- **Your task**
Arrange every line of the data below as a Markdown table with two columns, "Row" for the row number and "Line" for the text of that line, omitting blank lines and leaving out the pictures.
◇ ◇ ◇ ◇
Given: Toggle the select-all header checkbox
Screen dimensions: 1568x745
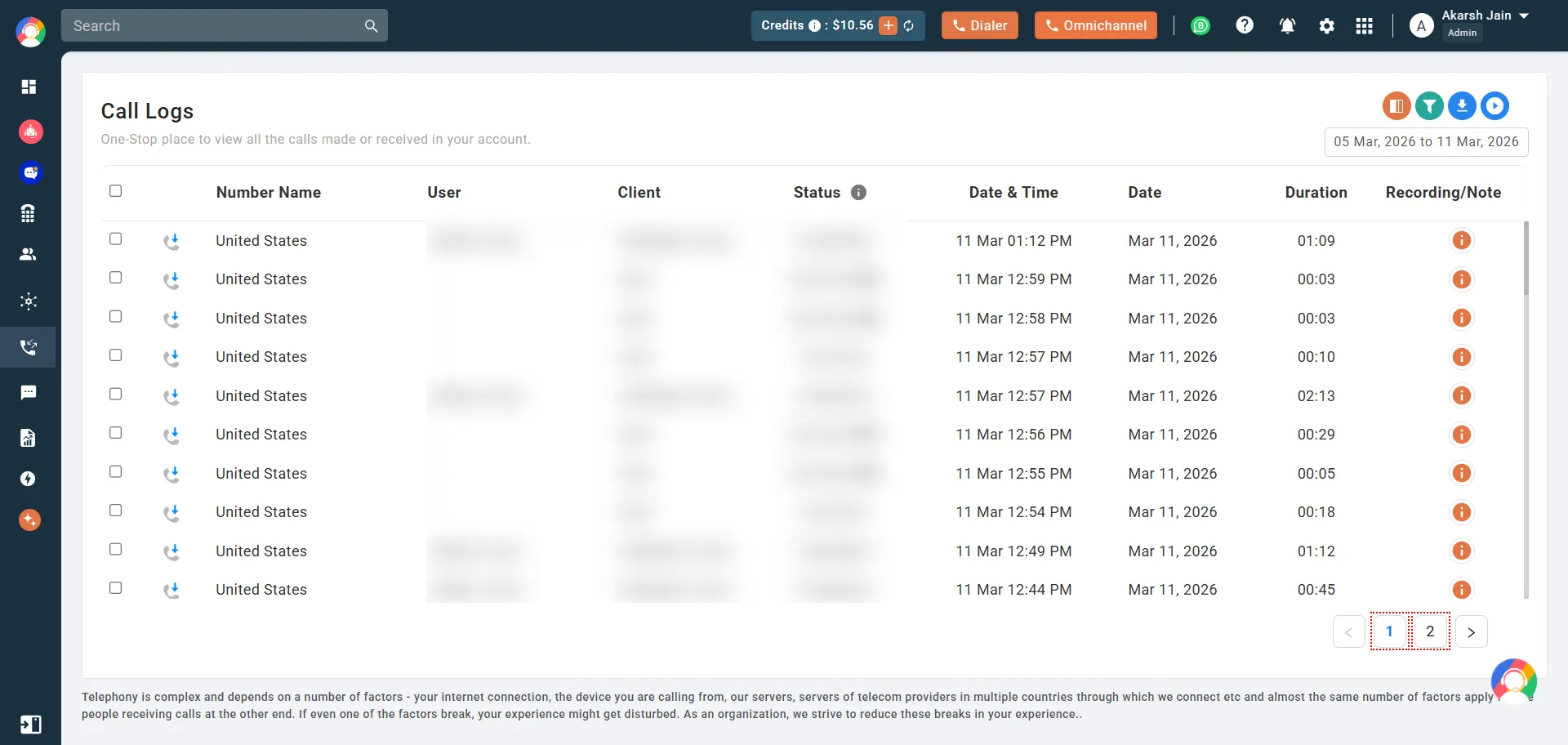Looking at the screenshot, I should tap(116, 190).
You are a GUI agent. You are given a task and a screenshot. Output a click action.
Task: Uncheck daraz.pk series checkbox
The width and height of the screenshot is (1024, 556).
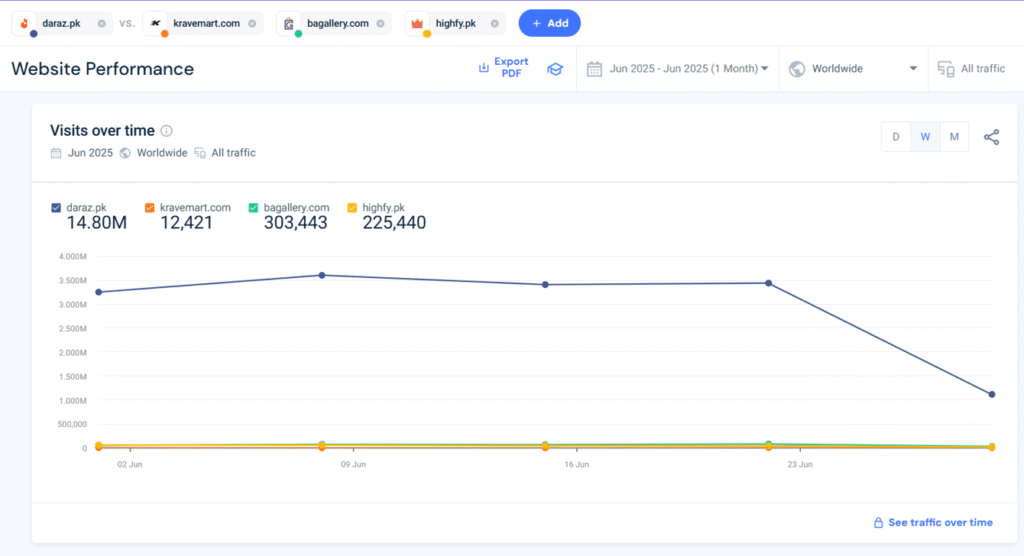[56, 208]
◇ ◇ ◇ ◇
- **Task result**
| Row | Line |
|---|---|
| 1 | Given: Toggle the select-all header checkbox |
| 2 | Screen dimensions: 1568x745 |
| 3 | Looking at the screenshot, I should tap(116, 190). |
| 4 | You are a GUI agent. You are given a task and a screenshot. Output a click action. |
| 5 | Task: Uncheck daraz.pk series checkbox |
| 6 | The width and height of the screenshot is (1024, 556). |
| 7 | [56, 208] |